→ Source document:
◇ ◇ ◇ ◇ ◇ ◇ ◇

9.3 Evaluate accurately, not kindly.
Nobody ever said radical honesty was easy. Sometimes, especially with new employees who have
not yet gotten used to it, an honest assessment feels like an attack. Rise to a higher level and keep
your eye on the bigger picture and counsel the person you are evaluating to do the same.
a. In the end, accuracy and kindness are the same thing. What might seem kind but isn’t accurate is harmful to
the person and often to others in the organization as well.
b. Put your compliments and criticisms in perspective. It helps to clarify whether the weakness or mistake
under discussion is indicative of a trainee’s total evaluation. One day I told one of our new research
people what a good job I thought he was doing and how strong his thinking was. It was a very
positive initial evaluation. A few days later I heard him chatting away at length about stuff that
wasn’t related to work, so I warned him about the cost to his and our development if he regularly
wasted time. Afterward I learned that he thought he was on the brink of being fired. My comment
about his need for focus had nothing to do with my overall evaluation. Had I explained myself
better when we sat down that second time, he could have put my comment into perspective.
c. Think about accuracy, not implications. It’s often the case that someone receiving critical feedback gets
preoccupied with the implications of that feedback instead of whether it’s true. This is a mistake. As
I’ll explain later, conflating the “what is” with the “what to do about it” typically leads to bad
decision making. Help others through this by giving feedback in a way that makes it clear that
you’re just trying to understand what’s true. Figuring out what to do about it is a separate
discussion.

◇ ◇ ◇ ◇ ◇ ◇ ◇

→ Entries shown:

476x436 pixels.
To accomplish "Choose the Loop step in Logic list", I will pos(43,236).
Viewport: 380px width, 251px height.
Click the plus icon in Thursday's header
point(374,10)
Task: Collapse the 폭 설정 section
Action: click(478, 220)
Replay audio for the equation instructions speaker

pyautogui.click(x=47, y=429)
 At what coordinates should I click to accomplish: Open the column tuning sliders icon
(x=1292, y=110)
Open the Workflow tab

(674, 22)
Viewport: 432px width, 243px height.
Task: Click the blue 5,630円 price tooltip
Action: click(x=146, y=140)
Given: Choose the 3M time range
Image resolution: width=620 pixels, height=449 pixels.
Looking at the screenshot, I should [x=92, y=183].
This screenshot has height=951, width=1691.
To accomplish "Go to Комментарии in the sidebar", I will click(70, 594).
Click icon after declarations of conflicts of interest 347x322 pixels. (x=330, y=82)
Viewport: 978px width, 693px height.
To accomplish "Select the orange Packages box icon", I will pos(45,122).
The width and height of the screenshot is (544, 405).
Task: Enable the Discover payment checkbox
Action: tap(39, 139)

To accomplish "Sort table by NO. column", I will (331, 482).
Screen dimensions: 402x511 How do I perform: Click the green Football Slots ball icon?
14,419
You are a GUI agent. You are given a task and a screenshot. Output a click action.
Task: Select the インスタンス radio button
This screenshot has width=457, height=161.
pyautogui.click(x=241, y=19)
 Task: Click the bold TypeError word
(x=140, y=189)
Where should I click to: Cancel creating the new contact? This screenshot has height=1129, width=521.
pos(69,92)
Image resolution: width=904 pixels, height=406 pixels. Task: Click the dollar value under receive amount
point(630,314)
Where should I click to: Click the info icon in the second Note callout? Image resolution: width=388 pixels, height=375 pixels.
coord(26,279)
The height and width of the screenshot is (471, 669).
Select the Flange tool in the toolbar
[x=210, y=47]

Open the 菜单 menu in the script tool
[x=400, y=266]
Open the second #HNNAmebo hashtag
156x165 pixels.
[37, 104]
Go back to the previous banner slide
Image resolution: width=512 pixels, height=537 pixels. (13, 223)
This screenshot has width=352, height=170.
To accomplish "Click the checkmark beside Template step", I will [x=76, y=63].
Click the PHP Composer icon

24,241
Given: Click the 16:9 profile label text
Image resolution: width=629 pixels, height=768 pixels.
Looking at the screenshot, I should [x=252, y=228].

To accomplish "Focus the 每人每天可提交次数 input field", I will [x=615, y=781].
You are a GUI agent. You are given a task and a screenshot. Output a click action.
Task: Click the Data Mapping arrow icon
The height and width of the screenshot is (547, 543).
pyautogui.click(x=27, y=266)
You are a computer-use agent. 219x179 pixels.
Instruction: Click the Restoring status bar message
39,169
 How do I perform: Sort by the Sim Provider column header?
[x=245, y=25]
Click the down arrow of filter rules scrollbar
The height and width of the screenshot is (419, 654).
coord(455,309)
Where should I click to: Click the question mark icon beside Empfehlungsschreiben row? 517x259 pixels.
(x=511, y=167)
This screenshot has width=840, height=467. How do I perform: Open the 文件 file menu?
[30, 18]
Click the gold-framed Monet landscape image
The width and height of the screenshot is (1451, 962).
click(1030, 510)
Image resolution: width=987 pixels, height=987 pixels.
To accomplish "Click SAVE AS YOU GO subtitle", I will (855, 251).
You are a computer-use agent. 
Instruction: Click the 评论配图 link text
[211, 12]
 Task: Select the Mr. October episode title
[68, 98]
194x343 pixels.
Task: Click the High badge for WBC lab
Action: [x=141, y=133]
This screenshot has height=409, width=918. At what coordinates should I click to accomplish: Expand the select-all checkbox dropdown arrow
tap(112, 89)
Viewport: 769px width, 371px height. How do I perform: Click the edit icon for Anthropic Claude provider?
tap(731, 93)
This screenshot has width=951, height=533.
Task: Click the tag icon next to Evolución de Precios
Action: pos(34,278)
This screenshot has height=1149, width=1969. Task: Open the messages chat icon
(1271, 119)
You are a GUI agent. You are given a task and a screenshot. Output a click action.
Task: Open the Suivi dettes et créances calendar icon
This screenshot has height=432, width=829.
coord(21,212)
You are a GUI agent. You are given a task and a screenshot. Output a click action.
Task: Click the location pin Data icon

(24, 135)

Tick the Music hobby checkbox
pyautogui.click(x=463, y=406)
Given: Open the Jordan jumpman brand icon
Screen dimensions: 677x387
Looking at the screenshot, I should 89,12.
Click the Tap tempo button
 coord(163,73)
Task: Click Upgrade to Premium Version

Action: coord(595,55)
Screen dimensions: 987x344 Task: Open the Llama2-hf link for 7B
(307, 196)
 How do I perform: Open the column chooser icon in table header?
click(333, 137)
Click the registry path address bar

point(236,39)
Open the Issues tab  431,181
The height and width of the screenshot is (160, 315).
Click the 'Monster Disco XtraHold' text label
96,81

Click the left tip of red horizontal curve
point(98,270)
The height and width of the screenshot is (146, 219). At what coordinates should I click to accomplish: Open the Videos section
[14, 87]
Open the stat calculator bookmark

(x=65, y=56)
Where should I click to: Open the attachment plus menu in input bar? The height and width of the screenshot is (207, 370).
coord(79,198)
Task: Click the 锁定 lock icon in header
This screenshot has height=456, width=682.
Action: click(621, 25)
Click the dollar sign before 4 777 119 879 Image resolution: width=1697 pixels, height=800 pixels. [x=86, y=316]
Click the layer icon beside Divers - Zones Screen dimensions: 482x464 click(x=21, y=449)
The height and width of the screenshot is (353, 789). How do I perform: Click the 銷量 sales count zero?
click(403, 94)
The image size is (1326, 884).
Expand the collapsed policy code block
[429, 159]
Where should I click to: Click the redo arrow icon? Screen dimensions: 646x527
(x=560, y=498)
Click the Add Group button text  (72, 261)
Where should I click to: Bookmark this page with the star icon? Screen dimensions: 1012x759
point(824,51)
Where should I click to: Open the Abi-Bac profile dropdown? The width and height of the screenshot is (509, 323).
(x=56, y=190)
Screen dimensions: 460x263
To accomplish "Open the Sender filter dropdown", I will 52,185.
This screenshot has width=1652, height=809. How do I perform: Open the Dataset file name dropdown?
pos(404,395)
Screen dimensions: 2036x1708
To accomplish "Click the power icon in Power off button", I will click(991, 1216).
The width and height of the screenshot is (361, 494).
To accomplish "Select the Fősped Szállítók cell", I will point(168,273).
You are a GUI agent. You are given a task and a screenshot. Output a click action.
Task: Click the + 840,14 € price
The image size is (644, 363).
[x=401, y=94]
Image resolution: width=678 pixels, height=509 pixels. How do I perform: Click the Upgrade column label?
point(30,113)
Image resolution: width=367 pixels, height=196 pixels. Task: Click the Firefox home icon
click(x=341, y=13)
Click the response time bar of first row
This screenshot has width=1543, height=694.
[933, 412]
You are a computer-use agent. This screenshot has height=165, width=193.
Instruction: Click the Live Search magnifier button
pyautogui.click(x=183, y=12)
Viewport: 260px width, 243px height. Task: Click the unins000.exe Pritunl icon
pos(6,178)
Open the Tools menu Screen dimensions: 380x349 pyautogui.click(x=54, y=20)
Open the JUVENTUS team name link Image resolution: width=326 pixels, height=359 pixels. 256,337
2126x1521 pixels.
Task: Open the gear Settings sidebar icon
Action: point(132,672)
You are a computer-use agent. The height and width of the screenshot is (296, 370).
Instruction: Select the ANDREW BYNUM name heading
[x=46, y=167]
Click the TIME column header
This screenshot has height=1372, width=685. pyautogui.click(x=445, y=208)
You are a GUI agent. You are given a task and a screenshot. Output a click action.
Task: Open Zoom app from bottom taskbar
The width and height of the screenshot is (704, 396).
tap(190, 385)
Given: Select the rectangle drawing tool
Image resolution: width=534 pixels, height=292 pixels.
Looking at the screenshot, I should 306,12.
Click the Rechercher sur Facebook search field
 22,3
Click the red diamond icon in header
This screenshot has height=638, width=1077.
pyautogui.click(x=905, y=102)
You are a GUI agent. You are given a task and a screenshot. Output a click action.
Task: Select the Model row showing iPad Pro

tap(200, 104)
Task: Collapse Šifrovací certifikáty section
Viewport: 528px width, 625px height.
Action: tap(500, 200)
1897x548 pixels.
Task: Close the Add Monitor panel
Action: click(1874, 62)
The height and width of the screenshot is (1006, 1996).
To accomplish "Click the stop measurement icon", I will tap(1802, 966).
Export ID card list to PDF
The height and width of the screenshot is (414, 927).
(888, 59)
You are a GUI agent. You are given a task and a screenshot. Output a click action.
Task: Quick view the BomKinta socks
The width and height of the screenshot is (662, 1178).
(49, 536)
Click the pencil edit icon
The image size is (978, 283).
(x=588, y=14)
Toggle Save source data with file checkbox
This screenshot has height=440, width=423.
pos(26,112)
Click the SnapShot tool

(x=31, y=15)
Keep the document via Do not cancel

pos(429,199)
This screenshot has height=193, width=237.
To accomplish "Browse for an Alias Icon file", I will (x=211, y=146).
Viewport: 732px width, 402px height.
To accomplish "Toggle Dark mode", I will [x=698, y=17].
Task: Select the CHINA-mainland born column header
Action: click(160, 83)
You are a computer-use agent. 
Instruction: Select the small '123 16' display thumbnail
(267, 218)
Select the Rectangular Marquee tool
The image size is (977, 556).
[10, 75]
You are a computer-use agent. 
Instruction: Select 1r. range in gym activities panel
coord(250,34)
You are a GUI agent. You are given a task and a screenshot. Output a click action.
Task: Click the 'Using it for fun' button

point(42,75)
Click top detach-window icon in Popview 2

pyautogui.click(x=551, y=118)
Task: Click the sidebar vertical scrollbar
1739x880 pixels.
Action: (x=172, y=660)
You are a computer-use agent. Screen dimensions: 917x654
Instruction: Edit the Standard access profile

◇ ◇ ◇ ◇ ◇ ◇ ◇

→ To be done:
**A)** In the text on evaluating accurately, what did the new research person believe after being warned about wasting time?
**B)** Using the text on evaluating accurately, explain why someone giving critical feedback should keep the focus on whether it is true rather than on its implications.

→ Answers below:
**A)** He believed he was on the brink of being fired.

**B)** People who receive critical feedback often get preoccupied with its implications instead of with whether it is true. Conflating the "what is" with the "what to do about it" typically leads to bad decision making. Feedback should make clear that the goal is to understand what is true, and deciding what to do about it should be a separate discussion.